Las tareas:
a) Según el fragmento, ¿qué condiciones tiene en cuenta la breve descripción del ambiente familiar de Antínoo?
b) Copia sin cambios el trozo del fragmento que va desde "La breve descripción" hasta "la vida misma.", ambos incluidos.
c) Di si cada afirmación coincide con el fragmento. Responde sí o no y cita las palabras del fragmento que lo deciden. (i) La descripción del ambiente familiar de Antínoo es histórica. (ii) La fecha de la apoteosis de Sabina está entre los puntos controvertidos. (iii) Sobre la muerte de Antínoo se eligió entre las hipótesis de los historiadores.

══ Fragmento

La breve descripción del ambiente familiar de Antínoo no es histórica, pero tiene en cuenta las condiciones sociales que prevalecían entonces en Bitinia. Frente a diversos puntos controvertidos —razones del exilio de Suetonio, origen libre o servil de Antínoo, participación de Adriano en la guerra de Palestina, fecha de la apoteosis de Sabina y del entierro de Elio César en el castillo Sant’Angelo—, hemos tenido que elegir entre las hipótesis de los historiadores, esforzándonos por condicionar la decisión a las buenas razones. En otros casos —adopción de Adriano por Trajano, muerte de Antínoo— hemos preferido que planeara sobre el relato cierta incertidumbre que, antes de comunicarse a la historia, fue sin duda la de la vida misma.

════
══ Extracto de datos

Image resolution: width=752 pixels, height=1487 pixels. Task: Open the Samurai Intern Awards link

════
══ Extracto de datos

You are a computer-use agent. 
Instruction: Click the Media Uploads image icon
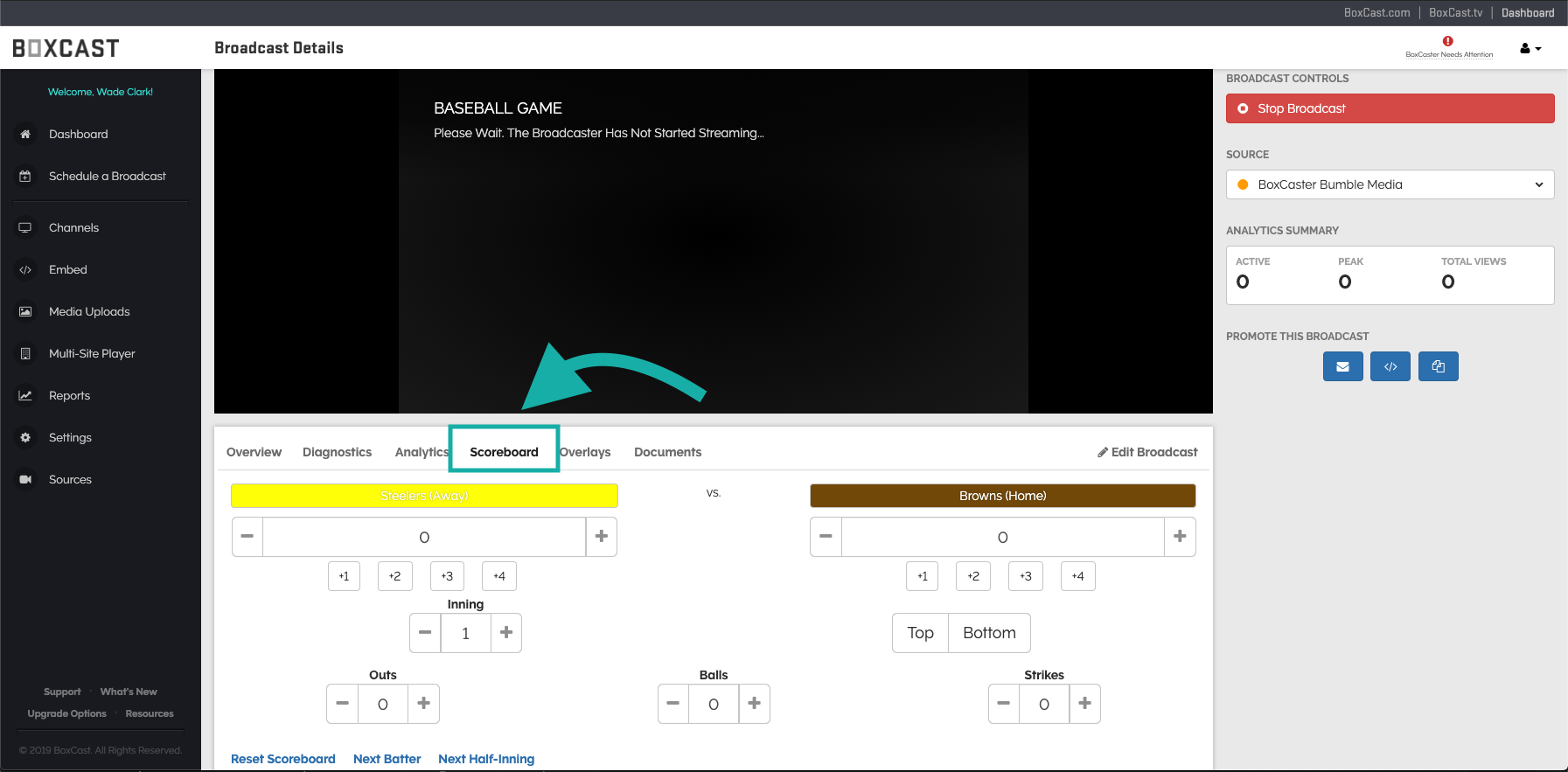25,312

════

Soluciones:
a) Las condiciones sociales que prevalecían entonces en Bitinia.

b)
La breve descripción del ambiente familiar de Antínoo no es histórica, pero tiene en cuenta las condiciones sociales que prevalecían entonces en Bitinia. Frente a diversos puntos controvertidos —razones del exilio de Suetonio, origen libre o servil de Antínoo, participación de Adriano en la guerra de Palestina, fecha de la apoteosis de Sabina y del entierro de Elio César en el castillo Sant’Angelo—, hemos tenido que elegir entre las hipótesis de los historiadores, esforzándonos por condicionar la decisión a las buenas razones. En otros casos —adopción de Adriano por Trajano, muerte de Antínoo— hemos preferido que planeara sobre el relato cierta incertidumbre que, antes de comunicarse a la historia, fue sin duda la de la vida misma.

c)
(i) No: "La breve descripción del ambiente familiar de Antínoo no es histórica".
(ii) Sí: "fecha de la apoteosis de Sabina".
(iii) No: "hemos preferido que planeara sobre el relato cierta incertidumbre".